Problem statement
Word for word, restate all of the data shown below.

(Data items)
== Segment start ==

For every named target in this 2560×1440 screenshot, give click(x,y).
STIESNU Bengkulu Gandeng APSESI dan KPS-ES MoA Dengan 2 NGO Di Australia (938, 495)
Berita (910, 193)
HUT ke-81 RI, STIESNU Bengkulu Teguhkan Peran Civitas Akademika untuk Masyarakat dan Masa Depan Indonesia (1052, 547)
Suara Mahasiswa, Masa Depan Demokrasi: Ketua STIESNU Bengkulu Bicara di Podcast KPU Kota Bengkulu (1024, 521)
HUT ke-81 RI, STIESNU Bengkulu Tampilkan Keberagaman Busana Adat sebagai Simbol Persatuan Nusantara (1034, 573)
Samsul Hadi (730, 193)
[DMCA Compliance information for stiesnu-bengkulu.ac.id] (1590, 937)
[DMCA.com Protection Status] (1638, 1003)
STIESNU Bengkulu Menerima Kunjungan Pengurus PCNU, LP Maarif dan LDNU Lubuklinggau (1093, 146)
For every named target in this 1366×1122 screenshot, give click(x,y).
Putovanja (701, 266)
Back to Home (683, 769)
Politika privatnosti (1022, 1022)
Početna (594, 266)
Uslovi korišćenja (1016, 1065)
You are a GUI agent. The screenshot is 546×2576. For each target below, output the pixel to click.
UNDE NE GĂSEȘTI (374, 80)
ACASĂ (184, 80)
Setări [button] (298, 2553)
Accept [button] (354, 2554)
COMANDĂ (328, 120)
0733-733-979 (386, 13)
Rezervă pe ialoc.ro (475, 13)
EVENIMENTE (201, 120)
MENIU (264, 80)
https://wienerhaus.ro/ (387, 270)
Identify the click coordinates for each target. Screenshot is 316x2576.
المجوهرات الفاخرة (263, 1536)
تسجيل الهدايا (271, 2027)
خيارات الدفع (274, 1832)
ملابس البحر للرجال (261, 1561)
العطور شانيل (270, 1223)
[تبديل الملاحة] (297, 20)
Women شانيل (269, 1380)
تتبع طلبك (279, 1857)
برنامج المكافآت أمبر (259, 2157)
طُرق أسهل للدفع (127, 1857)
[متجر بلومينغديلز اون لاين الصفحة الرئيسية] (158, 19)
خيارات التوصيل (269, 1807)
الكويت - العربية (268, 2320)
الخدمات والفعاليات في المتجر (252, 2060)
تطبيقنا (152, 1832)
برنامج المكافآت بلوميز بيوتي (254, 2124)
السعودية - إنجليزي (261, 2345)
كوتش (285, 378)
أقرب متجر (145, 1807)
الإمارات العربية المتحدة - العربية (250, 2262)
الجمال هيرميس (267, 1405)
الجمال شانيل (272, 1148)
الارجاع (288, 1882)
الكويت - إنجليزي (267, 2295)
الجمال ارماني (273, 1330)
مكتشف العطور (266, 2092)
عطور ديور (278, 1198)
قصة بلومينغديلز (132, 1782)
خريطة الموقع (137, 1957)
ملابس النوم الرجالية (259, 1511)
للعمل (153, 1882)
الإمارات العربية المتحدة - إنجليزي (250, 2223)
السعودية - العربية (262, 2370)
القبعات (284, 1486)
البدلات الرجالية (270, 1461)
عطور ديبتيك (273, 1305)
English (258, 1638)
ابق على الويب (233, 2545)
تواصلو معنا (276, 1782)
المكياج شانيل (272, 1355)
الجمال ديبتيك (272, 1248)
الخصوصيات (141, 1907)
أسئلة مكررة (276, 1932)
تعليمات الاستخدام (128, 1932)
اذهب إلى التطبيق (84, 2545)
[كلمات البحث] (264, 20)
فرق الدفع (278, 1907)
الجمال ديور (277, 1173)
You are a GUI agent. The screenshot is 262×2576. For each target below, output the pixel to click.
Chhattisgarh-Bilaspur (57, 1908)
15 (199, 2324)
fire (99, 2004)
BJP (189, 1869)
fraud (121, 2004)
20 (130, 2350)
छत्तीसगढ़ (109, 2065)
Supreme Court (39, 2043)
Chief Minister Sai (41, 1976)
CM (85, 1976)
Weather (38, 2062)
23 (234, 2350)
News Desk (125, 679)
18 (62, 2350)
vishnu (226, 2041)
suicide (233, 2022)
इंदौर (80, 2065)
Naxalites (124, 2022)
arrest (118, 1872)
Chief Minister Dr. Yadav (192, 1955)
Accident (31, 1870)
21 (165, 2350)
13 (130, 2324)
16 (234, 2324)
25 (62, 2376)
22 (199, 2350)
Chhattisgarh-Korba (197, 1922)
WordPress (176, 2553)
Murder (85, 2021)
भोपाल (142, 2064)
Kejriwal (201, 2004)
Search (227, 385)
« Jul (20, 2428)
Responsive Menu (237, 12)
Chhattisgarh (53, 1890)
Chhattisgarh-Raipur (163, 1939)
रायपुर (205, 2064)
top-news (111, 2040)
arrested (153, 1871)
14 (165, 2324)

== Segment end ==

Finished task
For every named target in this 2560×1440 screenshot, give click(x,y).
STIESNU Bengkulu Gandeng APSESI dan KPS-ES MoA Dengan 2 NGO Di Australia (938, 495)
Berita (910, 193)
HUT ke-81 RI, STIESNU Bengkulu Teguhkan Peran Civitas Akademika untuk Masyarakat dan Masa Depan Indonesia (1052, 547)
Suara Mahasiswa, Masa Depan Demokrasi: Ketua STIESNU Bengkulu Bicara di Podcast KPU Kota Bengkulu (1024, 521)
HUT ke-81 RI, STIESNU Bengkulu Tampilkan Keberagaman Busana Adat sebagai Simbol Persatuan Nusantara (1034, 573)
Samsul Hadi (730, 193)
[DMCA Compliance information for stiesnu-bengkulu.ac.id] (1590, 937)
[DMCA.com Protection Status] (1638, 1003)
STIESNU Bengkulu Menerima Kunjungan Pengurus PCNU, LP Maarif dan LDNU Lubuklinggau (1093, 146)
For every named target in this 1366×1122 screenshot, give click(x,y).
Putovanja (701, 266)
Back to Home (683, 769)
Politika privatnosti (1022, 1022)
Početna (594, 266)
Uslovi korišćenja (1016, 1065)
You are a GUI agent. The screenshot is 546×2576. For each target below, output the pixel to click.
UNDE NE GĂSEȘTI (374, 80)
ACASĂ (184, 80)
Setări [button] (298, 2553)
Accept [button] (354, 2554)
COMANDĂ (328, 120)
0733-733-979 (386, 13)
Rezervă pe ialoc.ro (475, 13)
EVENIMENTE (201, 120)
MENIU (264, 80)
https://wienerhaus.ro/ (387, 270)
Identify the click coordinates for each target. Screenshot is 316x2576.
المجوهرات الفاخرة (263, 1536)
تسجيل الهدايا (271, 2027)
خيارات الدفع (274, 1832)
ملابس البحر للرجال (261, 1561)
العطور شانيل (270, 1223)
[تبديل الملاحة] (297, 20)
Women شانيل (269, 1380)
تتبع طلبك (279, 1857)
برنامج المكافآت أمبر (259, 2157)
طُرق أسهل للدفع (127, 1857)
[متجر بلومينغديلز اون لاين الصفحة الرئيسية] (158, 19)
خيارات التوصيل (269, 1807)
الكويت - العربية (268, 2320)
الخدمات والفعاليات في المتجر (252, 2060)
تطبيقنا (152, 1832)
برنامج المكافآت بلوميز بيوتي (254, 2124)
السعودية - إنجليزي (261, 2345)
كوتش (285, 378)
أقرب متجر (145, 1807)
الإمارات العربية المتحدة - العربية (250, 2262)
الجمال هيرميس (267, 1405)
الجمال شانيل (272, 1148)
الارجاع (288, 1882)
الكويت - إنجليزي (267, 2295)
الجمال ارماني (273, 1330)
مكتشف العطور (266, 2092)
عطور ديور (278, 1198)
قصة بلومينغديلز (132, 1782)
خريطة الموقع (137, 1957)
ملابس النوم الرجالية (259, 1511)
للعمل (153, 1882)
الإمارات العربية المتحدة - إنجليزي (250, 2223)
السعودية - العربية (262, 2370)
القبعات (284, 1486)
البدلات الرجالية (270, 1461)
عطور ديبتيك (273, 1305)
English (258, 1638)
ابق على الويب (233, 2545)
تواصلو معنا (276, 1782)
المكياج شانيل (272, 1355)
الجمال ديبتيك (272, 1248)
الخصوصيات (141, 1907)
أسئلة مكررة (276, 1932)
تعليمات الاستخدام (128, 1932)
اذهب إلى التطبيق (84, 2545)
[كلمات البحث] (264, 20)
فرق الدفع (278, 1907)
الجمال ديور (277, 1173)
You are a GUI agent. The screenshot is 262×2576. For each target below, output the pixel to click.
Chhattisgarh-Bilaspur (57, 1908)
15 (199, 2324)
fire (99, 2004)
BJP (189, 1869)
fraud (121, 2004)
20 (130, 2350)
छत्तीसगढ़ (109, 2065)
Supreme Court (39, 2043)
Chief Minister Sai (41, 1976)
CM (85, 1976)
Weather (38, 2062)
23 (234, 2350)
News Desk (125, 679)
18 (62, 2350)
vishnu (226, 2041)
suicide (233, 2022)
इंदौर (80, 2065)
Naxalites (124, 2022)
arrest (118, 1872)
Chief Minister Dr. Yadav (192, 1955)
Accident (31, 1870)
21 (165, 2350)
13 (130, 2324)
16 (234, 2324)
25 (62, 2376)
22 (199, 2350)
Chhattisgarh-Korba (197, 1922)
WordPress (176, 2553)
Murder (85, 2021)
भोपाल (142, 2064)
Kejriwal (201, 2004)
Search (227, 385)
« Jul (20, 2428)
Responsive Menu (237, 12)
Chhattisgarh (53, 1890)
Chhattisgarh-Raipur (163, 1939)
रायपुर (205, 2064)
top-news (111, 2040)
arrested (153, 1871)
14 (165, 2324)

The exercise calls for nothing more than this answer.